* **Görev**:
Aşağıdaki mahkeme kararında adı "TARİHİ" ile biten başlıkların her birini, karşısında yazan tarihle birlikte sıralayın.

Emsal Mahkeme Kararı Bakırköy 3. Asliye Ticaret Mahkemesi 2017/196 E. 2018/419 K. 10.04.2018 T.

Görüntülediğiniz mahkeme kararı kesinleşmiş bir karardır.

T.C. BAKIRKÖY 3. ASLİYE TİCARET MAHKEMESİ

ESAS NO : 2017/196 Esas
KARAR NO : 2018/419

DAVA : Tazminat (Rücuen Tazminat)
DAVA TARİHİ : 27/02/2017
KARAR TARİHİ : 10/04/2018
K. YAZIM TARİHİ : 02/05/2018
Mahkememizde görülmekte olan Tazminat (Rücuen Tazminat) davasının yapılan açık yargılaması sonunda,
GEREĞİ DÜŞÜNÜLDÜ:
Davacı vekili mahkememize ibraz ettiği … Esas sayılı dava dilekçesinde özetle; müvekkiline kasko sigortalı araçta meydana gelen 1.165,50 TL hasar bedelinin sigortalıya ödendiğini, aracın yol çökmesi sonucu çıkan logar kapağına çarparak hasarlandığını, uyarıcı levha ve işaretleme olmadığını, davalının hizmet kusuru olduğunu beyanla şimdilik 1.165,50 TL’nın ödeme tarihinden işleyecek avans faiziyle davalıdan tahsilini talep ve dava etmiştir.

* **Gösterilen Bilgiler**:
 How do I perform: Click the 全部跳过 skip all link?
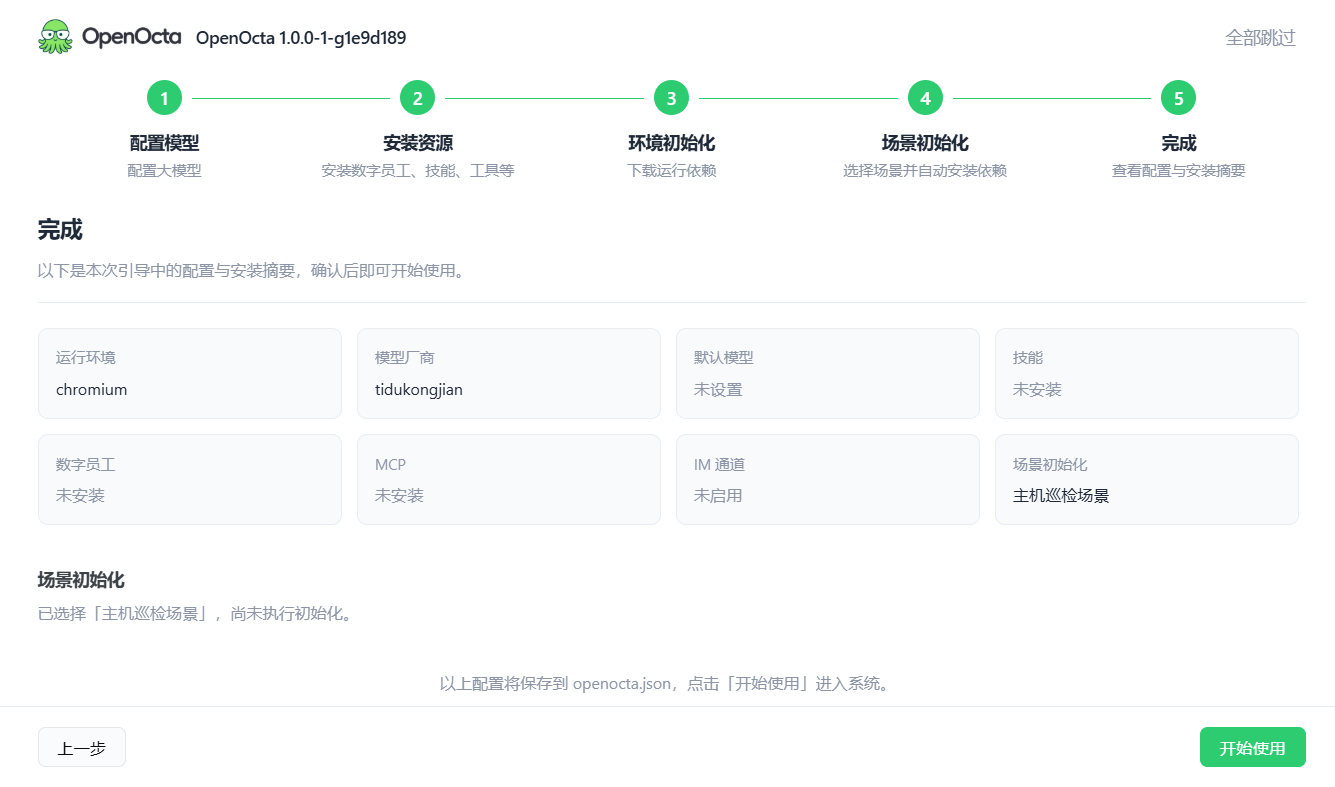1260,38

* **Görevin Yanıtı**:
DAVA TARİHİ: 27/02/2017
KARAR TARİHİ: 10/04/2018
K. YAZIM TARİHİ: 02/05/2018